KBRI Beijing Minta Masyarakat Indonesia Waspada Penipuan Modus Pengantin Pesanan di China
- Penulis : Satrio Arismunandar
- Selasa, 30 April 2024 09:38 WIB
"Masalahnya praktik perjodohan dengan menggunakan agen perjodohan, merupakan praktik yang lazim di China, sehingga menyulitkan pihak KBRI untuk mengejar unsur pidana bila terjadi dugaan Tindak Pidana Perdagangan Orang (TPPO)," kata Airlangga.
Airlangga menyebut, modus penipuan dalam kasus pengantin pesanan dengan tujuan eksploitasi tersebut dapat mengarah pada TPPO, meski penentuan kasus pengantin pesanan sebagai TPPO perlu dilihat unsur-unsur pidananya sesuai dengan Undang-undang No 21 Tahun 2007 tentang Pemberantasan TPPO.
"Persoalan lain adalah sering perempuan WNI dan pria China tidak bisa berkomunikasi karena beda bahasa, beda budaya, beda kebiasaan, dan karena kondisi itulah maka rentan terjadi cek-cok hingga kekerasan dalam rumah tangga (KDRT)," ungkap Airlangga.
Sementara pihak berwenang di China, baik pemerintah pusat dan daerah melihat kasus tersebut bukan sebagai kasus TPPO dan hanya merupakan perkawinan lintas negara biasa.
"Mereka juga memandang bila ada pertengkaran di rumah tangga sebagai masalah suami-istri semata karena perempuan WNI yang telah menikah secara resmi tanpa paksaan dengan pria China sesuai dengan ketentuan hukum China, jadi pertengkaran yang terjadi diarahkan untuk diselesaikan oleh suami-isteri dan keluarga," jelas Airlangga.
Di samping itu, pihak agen perjodohan juga kerap mengawasi dan mengancam baik pihak suami dan keluarga maupun istri dan keluarganya, agar tidak melaporkan adanya dugaan kekerasan dalam rumah tangga agar sindikat mereka sulit terdeteksi dan tidak terjangkau kasus pidana.
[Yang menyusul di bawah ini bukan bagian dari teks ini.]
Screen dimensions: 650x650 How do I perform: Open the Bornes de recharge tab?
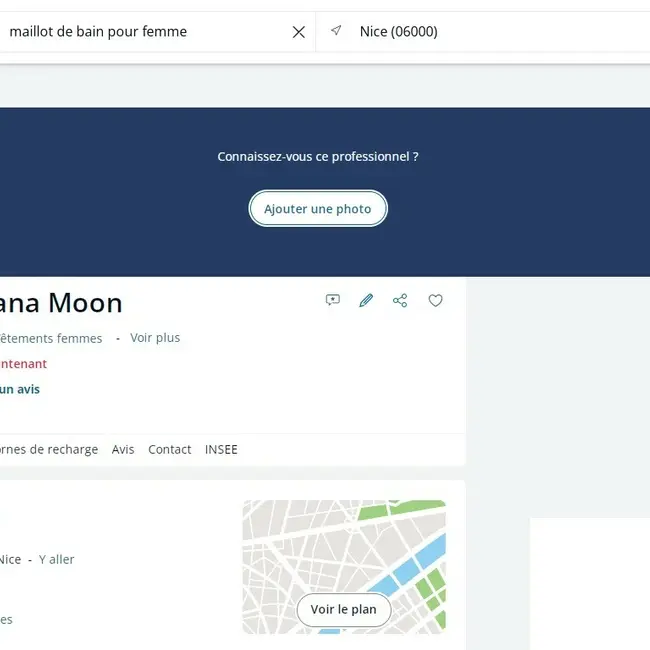[49, 449]
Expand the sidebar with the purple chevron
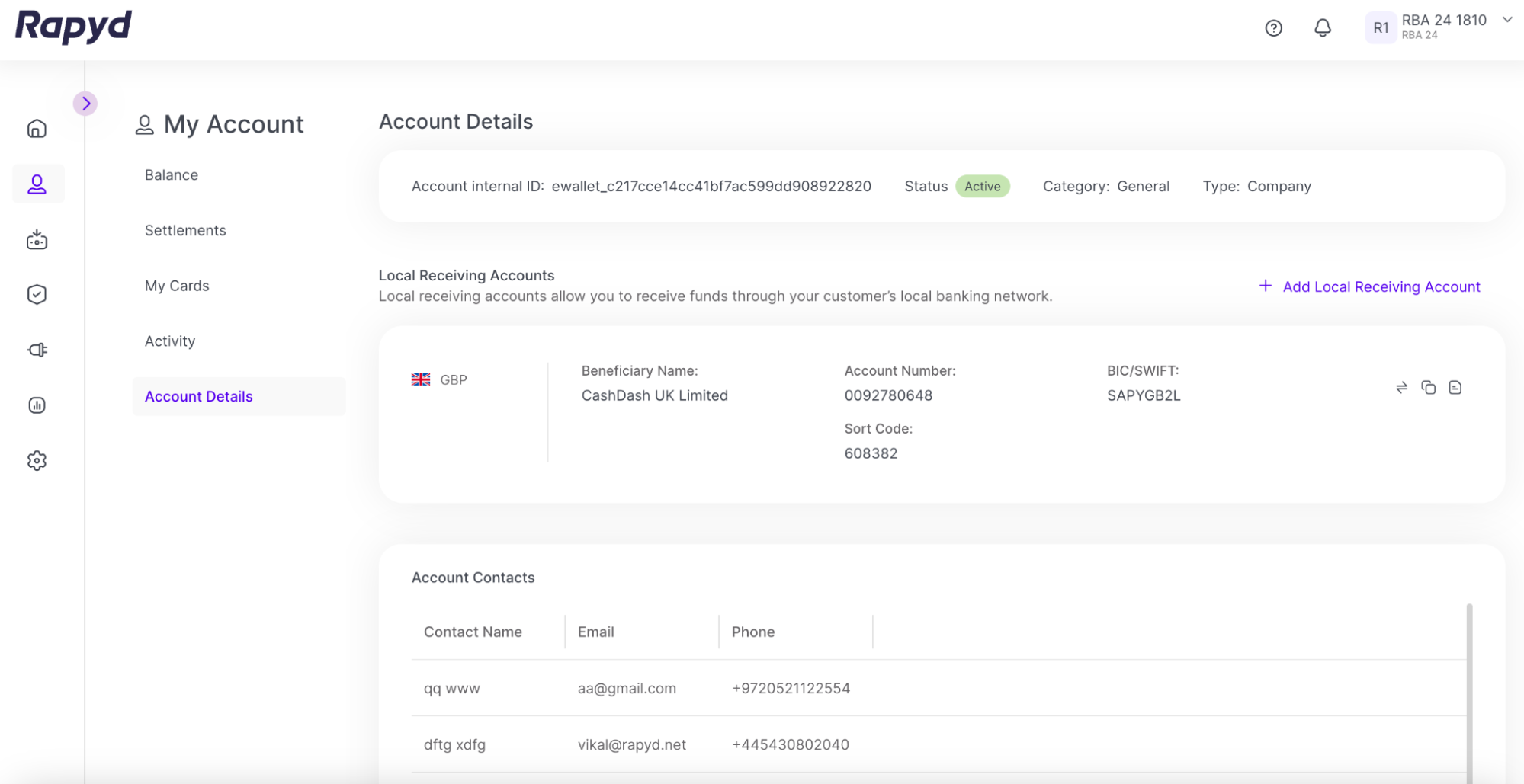Viewport: 1524px width, 784px height. coord(85,104)

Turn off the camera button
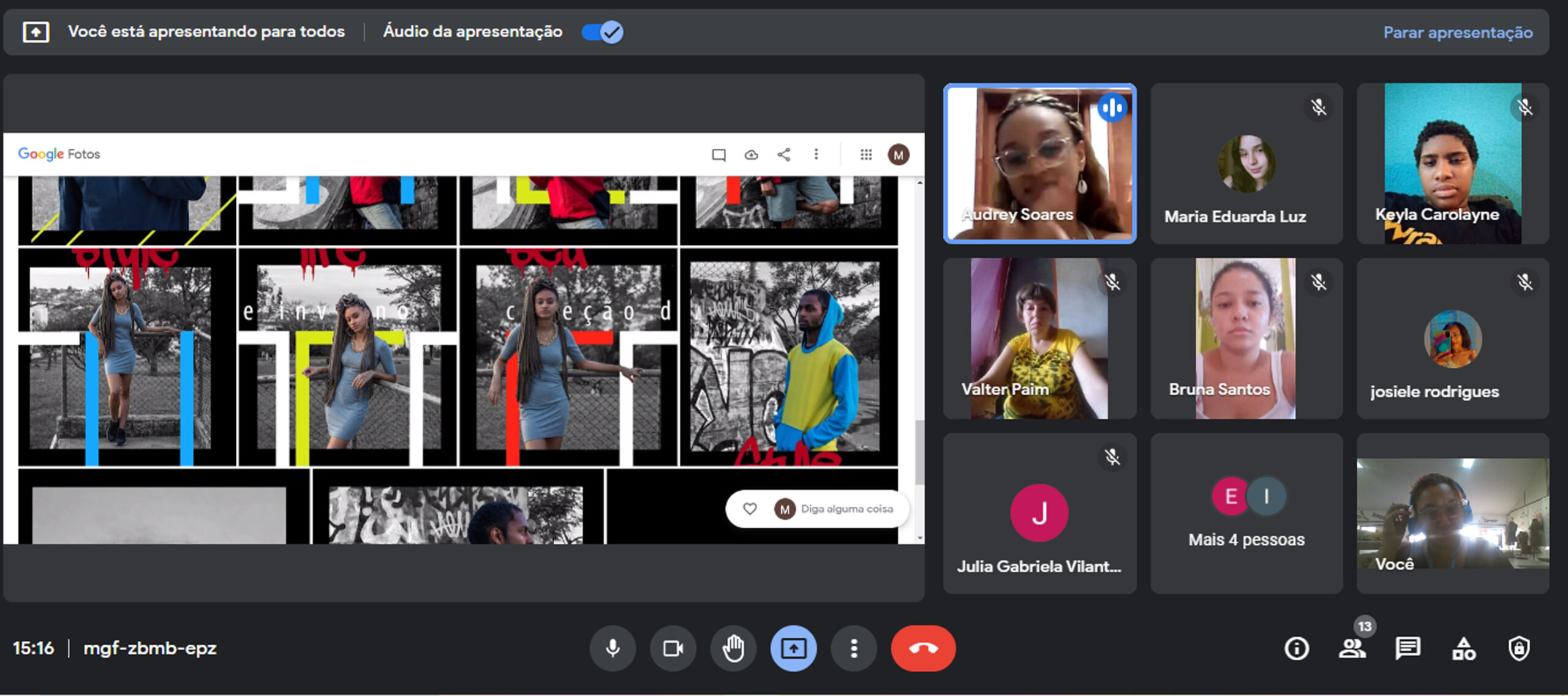[673, 648]
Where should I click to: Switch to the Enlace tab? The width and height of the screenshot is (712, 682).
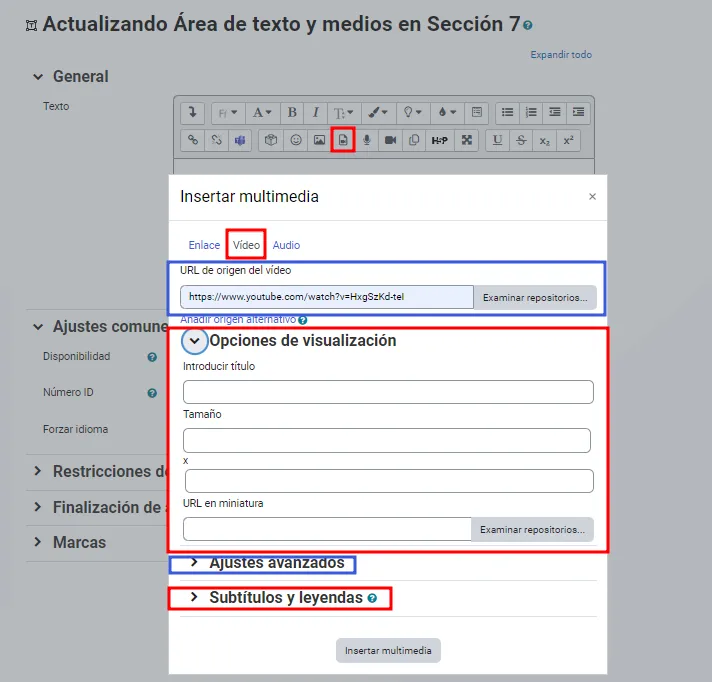coord(204,245)
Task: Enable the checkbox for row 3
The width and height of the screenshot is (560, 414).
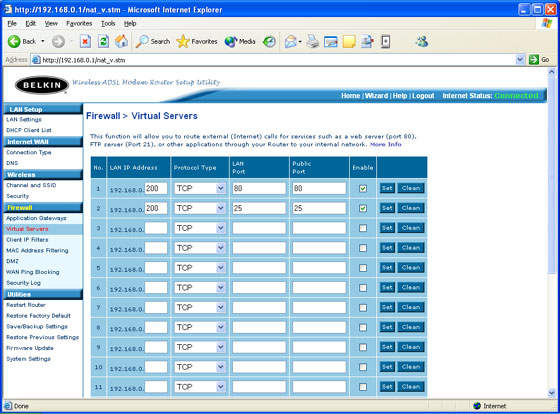Action: [363, 228]
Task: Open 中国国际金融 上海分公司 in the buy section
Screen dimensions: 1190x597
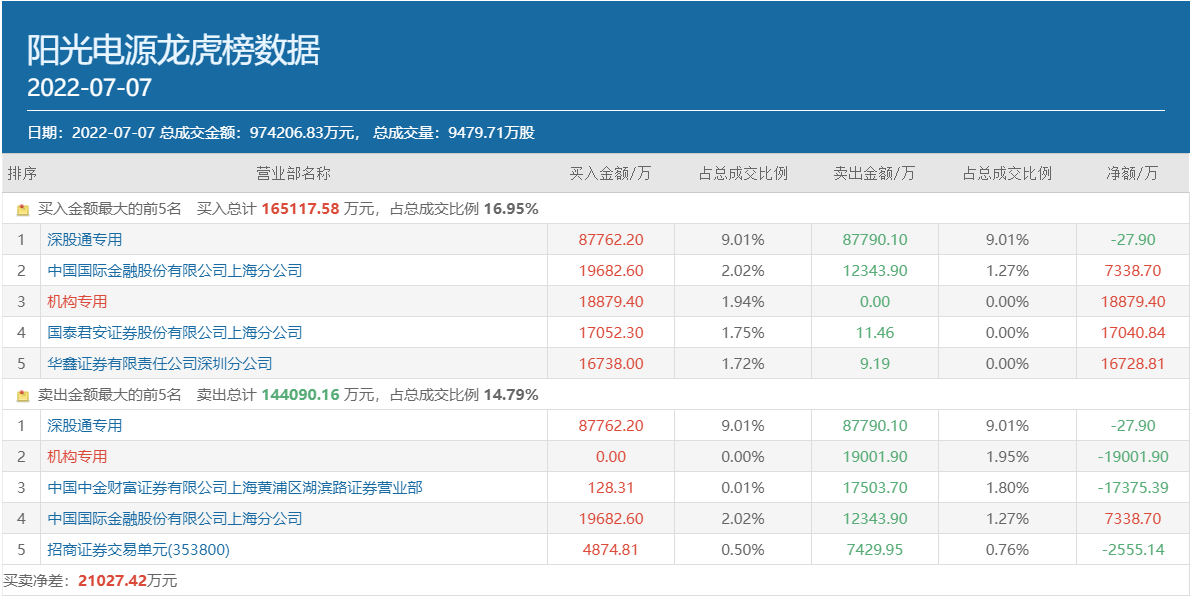Action: tap(175, 271)
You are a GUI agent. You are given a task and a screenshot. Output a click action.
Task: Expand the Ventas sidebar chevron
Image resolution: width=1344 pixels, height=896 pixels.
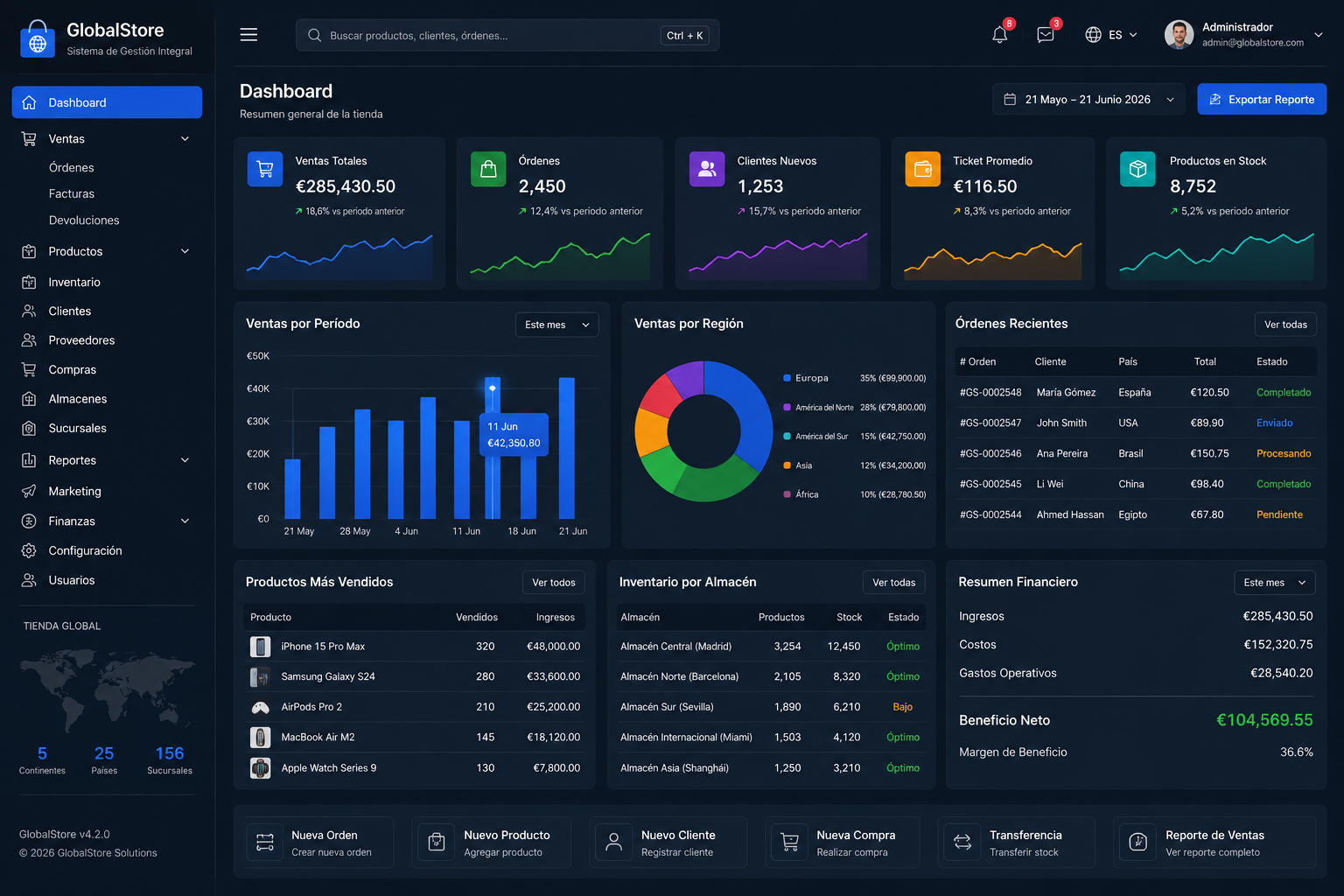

"Namun KBRI Beijing tentu merespon setiap laporan pengaduan dari perempuan WNI atau keluarga perempuan WNI yang menjadi korban dugaan penipuan bermodus pengantin pesanan dan melakukan pendampingan terhadap para korban sesuai dengan hukum setempat yang berlaku. Setiap pengaduan selalu dikoordinasikan dengan pihak berwenang setempat untuk membantu mencari solusi," kata Airlangga.
Untuk tindakan pencegahan, KBRI Beijing melakukan wawancara kepada perempuan WNI yang akan mengajukan legalisasi dokumen Surat Keterangan Belum Menikah (SKBM) sebagai syarat pernikahan lintas negara.
"Saat wawancara itu tidak jarang kami menyampaikan kepada perempuan WNI untuk tidak melangsungkan perkawinan bila ada indikasi mereka merupakan pengantin pesanan, dan akan menjadi masalah di kemudian hari. Namun semua kembali kepada perempuan WNI karena KBRI Beijing tidak dapat melarang atau menahan perempuan WNI yang tetap berkeinginan melangsungkan pernikahan," ungkap Airlangga.
Kasus pengantin pesanan mencapai puncaknya pada 2019 saat KBRI Beijing menampung belasan korban dari provinsi Henan di "shelter" KBRI Beijing.